Daughter of Sherwood
Page 15
“He does not love me. He no longer even wants me—he still wants her.”
“A babe might change all that.”
“No. When Martin’s heart is set, it is set.” Sally’s eyes met Sparrow’s. “I hold you to your promise. You will not betray me?”
“It is not a matter of betrayal. Soon Madlyn will ask why you appear unwell, and she is no fool, even if Martin is. Better the truth comes from your lips to Martin’s ear.”

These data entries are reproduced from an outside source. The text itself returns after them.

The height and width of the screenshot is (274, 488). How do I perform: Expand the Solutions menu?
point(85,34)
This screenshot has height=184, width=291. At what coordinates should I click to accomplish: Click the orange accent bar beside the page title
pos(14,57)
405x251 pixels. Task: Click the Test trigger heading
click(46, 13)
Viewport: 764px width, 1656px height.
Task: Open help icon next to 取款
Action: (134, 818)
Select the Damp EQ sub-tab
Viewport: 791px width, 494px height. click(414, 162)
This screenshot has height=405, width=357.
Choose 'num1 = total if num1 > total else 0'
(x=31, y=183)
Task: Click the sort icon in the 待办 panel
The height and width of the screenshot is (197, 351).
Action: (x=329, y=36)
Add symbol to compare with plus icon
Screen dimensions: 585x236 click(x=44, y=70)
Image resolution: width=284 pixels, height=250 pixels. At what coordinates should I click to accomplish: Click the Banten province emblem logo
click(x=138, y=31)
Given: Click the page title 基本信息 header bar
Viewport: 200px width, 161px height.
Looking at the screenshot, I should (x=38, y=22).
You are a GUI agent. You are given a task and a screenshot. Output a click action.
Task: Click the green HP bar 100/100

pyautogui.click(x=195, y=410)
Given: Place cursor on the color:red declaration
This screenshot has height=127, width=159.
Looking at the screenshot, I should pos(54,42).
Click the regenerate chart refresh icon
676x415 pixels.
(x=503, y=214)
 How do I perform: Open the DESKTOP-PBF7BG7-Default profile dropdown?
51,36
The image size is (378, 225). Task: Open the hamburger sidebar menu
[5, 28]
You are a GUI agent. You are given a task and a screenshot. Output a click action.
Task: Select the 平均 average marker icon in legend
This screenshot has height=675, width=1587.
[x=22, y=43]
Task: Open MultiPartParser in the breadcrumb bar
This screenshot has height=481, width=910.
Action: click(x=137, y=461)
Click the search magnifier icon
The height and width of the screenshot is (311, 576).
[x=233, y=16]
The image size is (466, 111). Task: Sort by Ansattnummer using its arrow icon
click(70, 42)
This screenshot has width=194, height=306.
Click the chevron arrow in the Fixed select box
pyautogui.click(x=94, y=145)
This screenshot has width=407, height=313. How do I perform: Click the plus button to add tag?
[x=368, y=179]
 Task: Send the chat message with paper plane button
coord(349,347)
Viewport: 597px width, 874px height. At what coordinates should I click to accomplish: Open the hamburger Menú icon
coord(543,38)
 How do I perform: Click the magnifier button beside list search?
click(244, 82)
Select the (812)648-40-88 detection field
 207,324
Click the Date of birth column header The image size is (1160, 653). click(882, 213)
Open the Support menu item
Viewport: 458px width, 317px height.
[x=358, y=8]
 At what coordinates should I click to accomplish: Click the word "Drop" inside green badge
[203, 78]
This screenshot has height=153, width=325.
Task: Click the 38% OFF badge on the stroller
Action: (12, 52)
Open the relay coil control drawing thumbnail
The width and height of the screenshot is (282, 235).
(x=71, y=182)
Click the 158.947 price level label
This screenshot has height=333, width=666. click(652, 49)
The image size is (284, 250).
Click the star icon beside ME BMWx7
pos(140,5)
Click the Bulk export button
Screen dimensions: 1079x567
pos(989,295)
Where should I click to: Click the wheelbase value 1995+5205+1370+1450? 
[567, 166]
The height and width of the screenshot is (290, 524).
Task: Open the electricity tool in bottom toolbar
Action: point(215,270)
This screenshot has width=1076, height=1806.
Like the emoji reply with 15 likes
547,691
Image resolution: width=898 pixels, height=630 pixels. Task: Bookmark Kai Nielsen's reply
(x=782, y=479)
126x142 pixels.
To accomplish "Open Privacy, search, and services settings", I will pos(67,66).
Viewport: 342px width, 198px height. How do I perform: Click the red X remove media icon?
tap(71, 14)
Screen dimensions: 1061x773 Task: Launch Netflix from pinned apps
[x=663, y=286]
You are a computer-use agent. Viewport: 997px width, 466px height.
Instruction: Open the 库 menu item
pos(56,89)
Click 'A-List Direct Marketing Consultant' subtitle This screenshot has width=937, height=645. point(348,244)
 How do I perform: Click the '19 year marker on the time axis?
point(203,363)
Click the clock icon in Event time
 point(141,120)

“Lies can be told,” Sally said stubbornly. “You just keep your promise to me, Sparrow Little.”
Unhappy, Sparrow looked up again to see Martin watching him and Sally with an expression that boded well for no one.
****
Not until much later in the day, when the patrol had gone out chasing soldiers and returned again with the swords of no less than three, did Martin approach Sparrow. He came at a swagger, the gore of the fight still upon him.
Sparrow felt Martin’s aggression break over him in a bold wave, even before he spoke. “So—one woman is not enough for you, is that it? You are not satisfied with winning what I wanted once but must do it again.”
Sparrow, interrupted splitting kindling for the fire, straightened with the axe in his hands. “What are you on about?”
“I saw you earlier—you and Sal all cozy together, whispering. What do you want with her, when you already have Wren?”
Sparrow drew a breath. He had hoped Martin might have left his jealousy behind him, but it seemed Sally was right—Martin would be Martin. “Do not be a fool.”
Predictably, Martin bristled. “Is that what you call me?”
“That is what you are. Have you no eyes in your head?”
“To see what?” Martin’s gaze narrowed. If Martin guessed Sally’s secret, so Sparrow told himself, that did not count as betrayal on his part. “Sally is my friend, only. And she is troubled,” he said.
“Troubled? How so?”
“Is it truly so impossible for you to fathom? Her father has been killed, she has lost her home and is forced to take refuge in the forest, and the man upon whom she should be able to rely has forgotten to care for her.”
Martin flushed with ire. “So she turns to you for comfort? Have you bedded her, as well as Wren?”
Sparrow laughed incredulously. “If you can suppose I want anyone but Wren, you are a greater fool than I thought.” In truth, he burned for Wren, but had not lain with her since she took her injury. The stubborn wound refused to heal cleanly, and Wren insisted on doing too much. He nearly had to tie her down to make her rest.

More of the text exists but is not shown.